By Alexander Marrow and Elena Fabrichnaya
MOSCOW (Reuters) – Russia will hold interest rates at 16% on Friday after 850 basis points of rate hikes in five meetings since July, a Reuters poll showed on Monday, with economists divided over the signal the bank will give to the market.
Widespread labour shortages, rouble weakness, strong credit growth and high government spending all contributed to stubborn price pressure in 2023, when annual inflation reached 7.4%, following on from an 11.9% reading in 2022.
But there are now signs that Russia’s consumer price growth is starting to ease. The central bank’s inflation target is 4%.
All 23 analysts and economists polled by Reuters on Monday predicted that the Bank of Russia would keep its key rate at 16% at Friday’s meeting.
Some economists said the central bank may go so far as to signal an upcoming rate cut, but others were less convinced.
“It is too early to talk about a sustainable inflation slowdown, seeing as the drop in price growth rates in December-January was mainly due to one-off and temporary factors,” said Igor Rapokhin, an FX and money market strategist at SberCIB Investment Research.
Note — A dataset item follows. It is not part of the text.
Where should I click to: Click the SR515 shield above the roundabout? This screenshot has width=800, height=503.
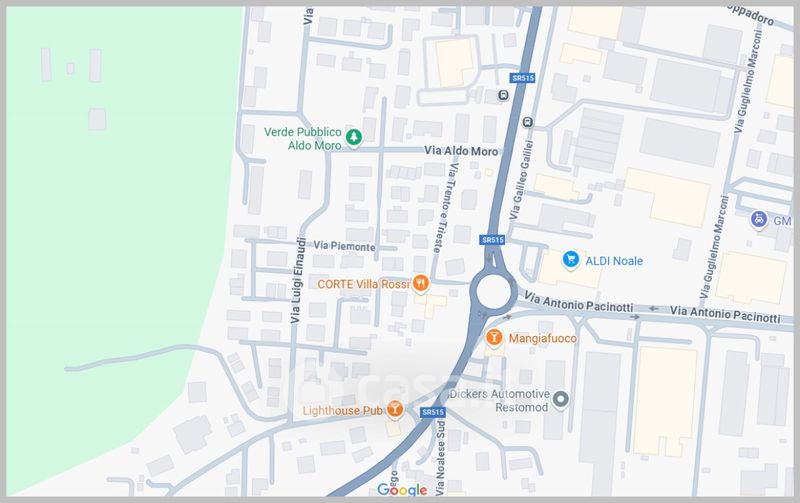(x=492, y=239)
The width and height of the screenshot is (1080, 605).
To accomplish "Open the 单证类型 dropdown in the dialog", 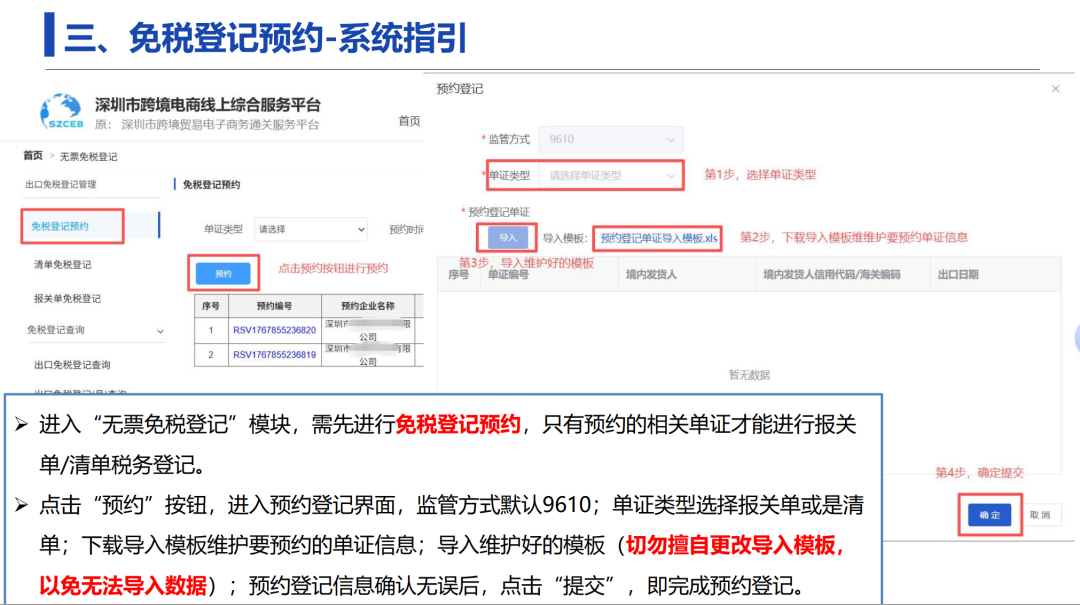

“We expect that the central bank will maintain the neutral signal at its next meetings (March and April) and continue to prepare the market for the likely lowering of the key rate later this year,” said Sovcombank chief analyst Mikhail Vasilyev.
Central Bank Governor Elvira Nabiullina gave a dovish signal in late January, stating in an interview with the RIA news agency that the bank sees room to lower its key rate, most likely in the second half of this year.
Nabiullina has been out of the public eye for several weeks, but on Monday made her first televised outing since cancelling a scheduled appearance almost a month ago.
Inflation and high interest rates are among challenges facing Russia’s economy as President Vladimir Putin prepares for a March presidential election, though Moscow’s success in evading a Western oil price cap is helping drive a recovery in economic growth and easing pressure for now.
In late February, 2022 Russia ramped up its benchmark rate to 20% in an emergency move after Moscow despatched tens of thousands of troops to Ukraine, which led to increasingly wide-ranging Western sanctions being imposed in response.
The key rate was then gradually cut to 7.5%, before the bank started hiking again in July 2023.